彼女はピンを抽斗に押し込んだが、それは磁石のように彼女を引き戻し、無視することができない小さなとげだった。ジャーナルはそばに開かれ、「最初の鍵」のスケッチが彼女を見上げていた──彼女が解き明かしたくないが、目をそらすことのできない秘密を織り込んだ金色の糸。彼女は目録を作り、売り、去るためにここにいた──ミラベルの幽霊やラファエルの影を追うのではなく。それでもアトリエの空気は濃くなり、ラベンダーと埃が期待に満ちた観客のように彼女に迫り、マネキンの空虚な目は生きていて、彼女のすべての躊躇を忍耐強く見つめているように感じられた。

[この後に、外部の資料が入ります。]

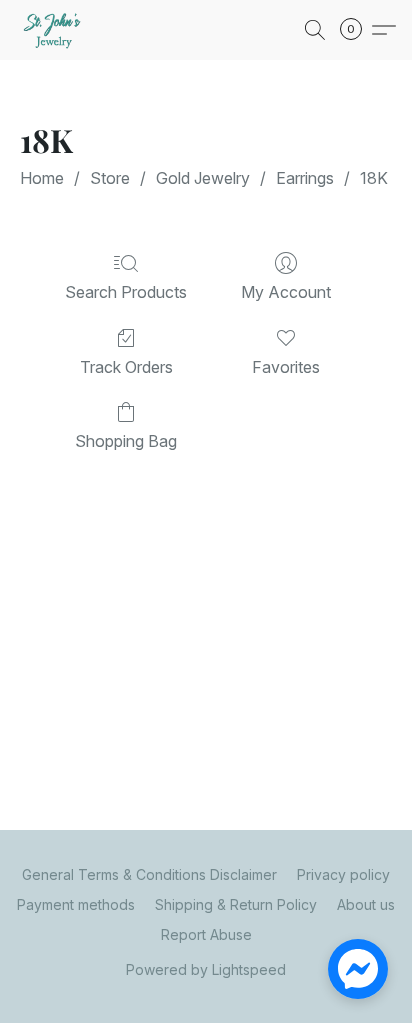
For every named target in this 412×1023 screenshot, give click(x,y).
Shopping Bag (126, 441)
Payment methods (76, 904)
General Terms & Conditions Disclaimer (149, 874)
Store (110, 178)
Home (42, 178)
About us (366, 904)
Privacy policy (343, 874)
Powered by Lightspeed (206, 969)
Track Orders (126, 367)
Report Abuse (206, 934)
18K (374, 178)
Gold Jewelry (203, 178)
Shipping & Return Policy (236, 904)
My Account (286, 292)
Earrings (305, 178)
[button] (56, 30)
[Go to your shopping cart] (357, 30)
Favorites (286, 367)
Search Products (126, 292)
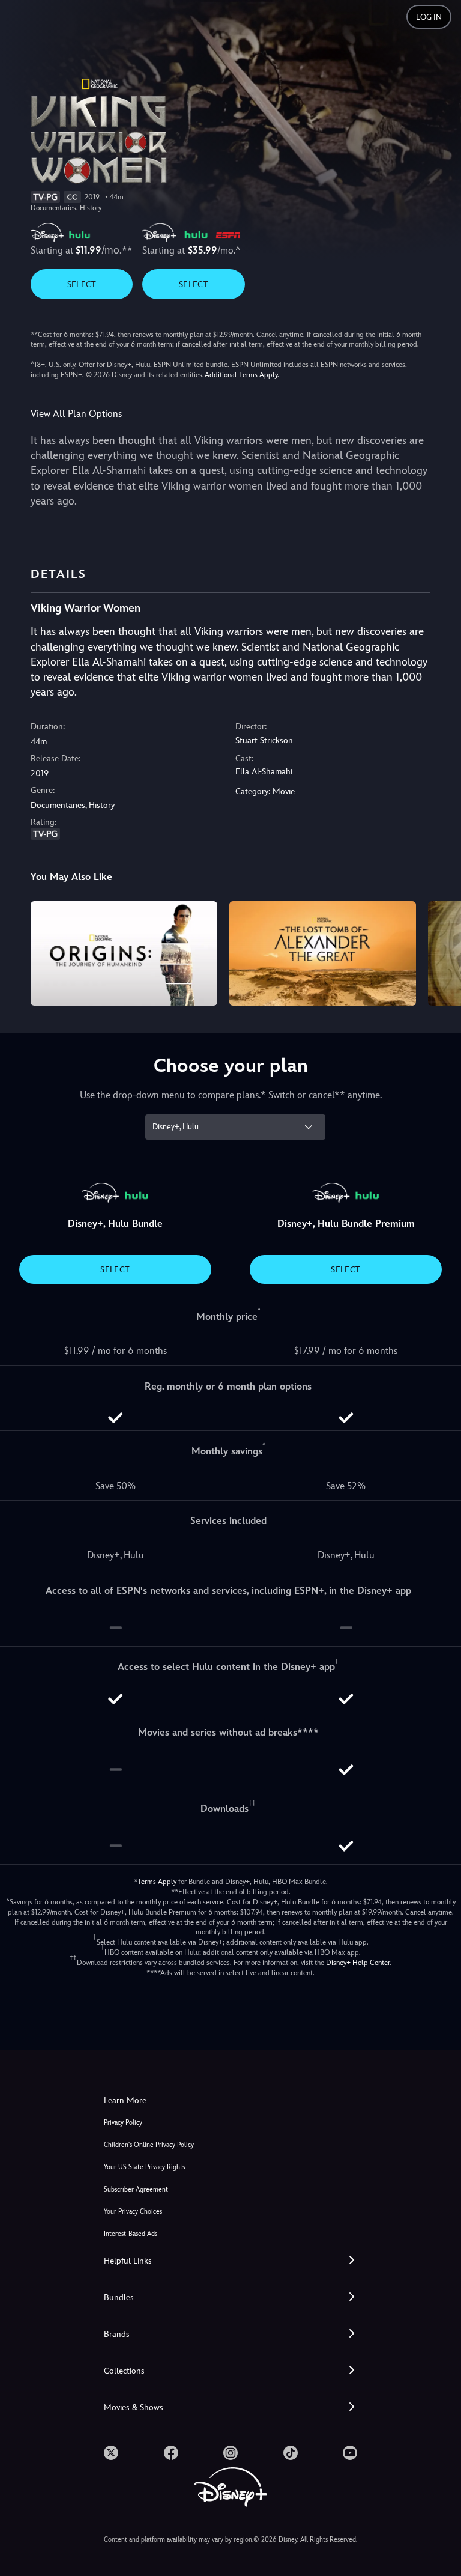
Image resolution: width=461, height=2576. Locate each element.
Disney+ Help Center (358, 1962)
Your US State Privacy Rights (144, 2167)
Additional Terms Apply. (242, 375)
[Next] (440, 951)
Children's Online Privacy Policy (149, 2145)
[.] (111, 2453)
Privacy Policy (123, 2123)
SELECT (82, 284)
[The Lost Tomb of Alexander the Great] (322, 953)
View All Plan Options (76, 413)
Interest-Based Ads (130, 2234)
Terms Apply (156, 1881)
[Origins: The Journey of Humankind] (124, 953)
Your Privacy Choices (133, 2212)
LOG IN (429, 17)
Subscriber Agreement (136, 2189)
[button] (230, 2261)
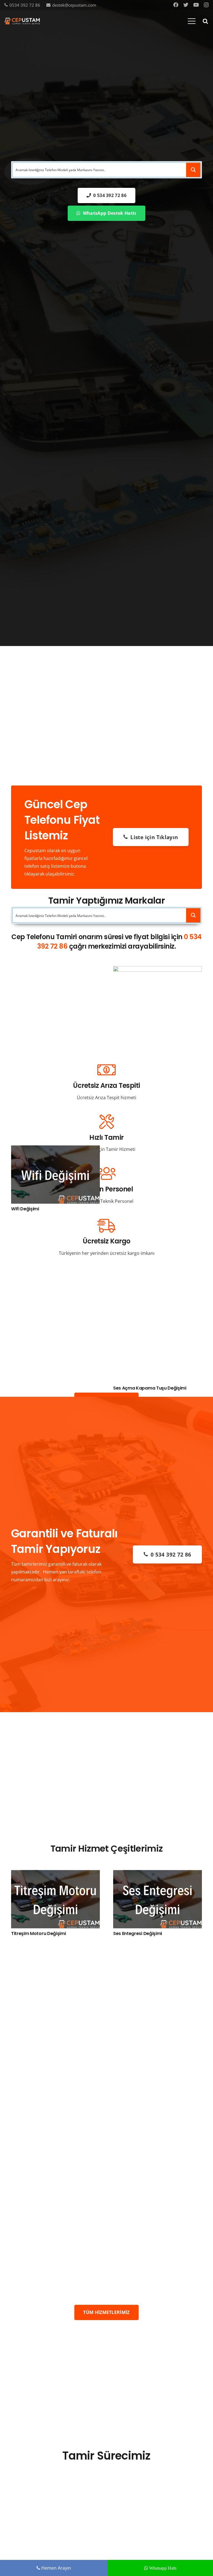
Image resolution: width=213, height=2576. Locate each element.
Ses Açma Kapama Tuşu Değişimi (64, 1388)
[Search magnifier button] (193, 170)
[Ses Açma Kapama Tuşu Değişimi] (72, 970)
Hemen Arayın (55, 2568)
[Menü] (191, 21)
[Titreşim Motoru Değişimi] (55, 1874)
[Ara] (205, 21)
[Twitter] (185, 4)
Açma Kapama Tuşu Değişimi (162, 1388)
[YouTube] (196, 4)
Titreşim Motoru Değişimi (38, 1933)
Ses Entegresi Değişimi (137, 1933)
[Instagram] (206, 5)
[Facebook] (175, 4)
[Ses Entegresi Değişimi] (157, 1874)
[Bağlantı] (22, 21)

カミーユは隅で柔らかく鼻歌を歌い、ミラベルが残した裁縫かごをちょんちょんと突っついていた。「一日だけ」と彼女が言った期限を過ぎてからもずっといて、彼女の旺盛な好奇心は、石に対して絶え間ない波のように、エリーゼの決意を徐々に弱めていた。そして今、彼女は針と糸巻きを、エリーゼの神経を逆なでするような親しげさで漁っていた。「悩んでるわね」とカミーユは顔を上げずに、軽く、しかし知っているように声をかけた。「あのピンがあなたを怖がらせてるんでしょ?」
「どうでもいいことよ」とエリーゼは、感じていない決意をもってジャーナルをバタンと閉じた。「気違い女のつまらない飾りよ。それをいじるのはやめて──あなたは古いもので探偵ごっこをするんじゃなくて、布を整理する役目でしょう?」
カミーユはエリーゼの声に混じった辛辣さにも動じることなく、にっこり笑って、指にすっぽりとはまるような指ぬきを掲げた──真鍮製で、古さでくすんでいたが、内側からほのかに輝いていて、彼女はそれを指にはめた。「これを見て!暖かいわ。生きてるみたい」と彼女は子供のように不思議そうに笑い、それから指ぬきが輝き、液体の日差しのように柔らかい金色の光が縁からあふれ出すと息をのんだ。針がバスケットから飛び出し、不可能な正確さで空中で糸を通し、荒々しい線を絹の切れ端に縫い付け、それから突然の静寂の中にこだまする音を立てて木の床に落ちた。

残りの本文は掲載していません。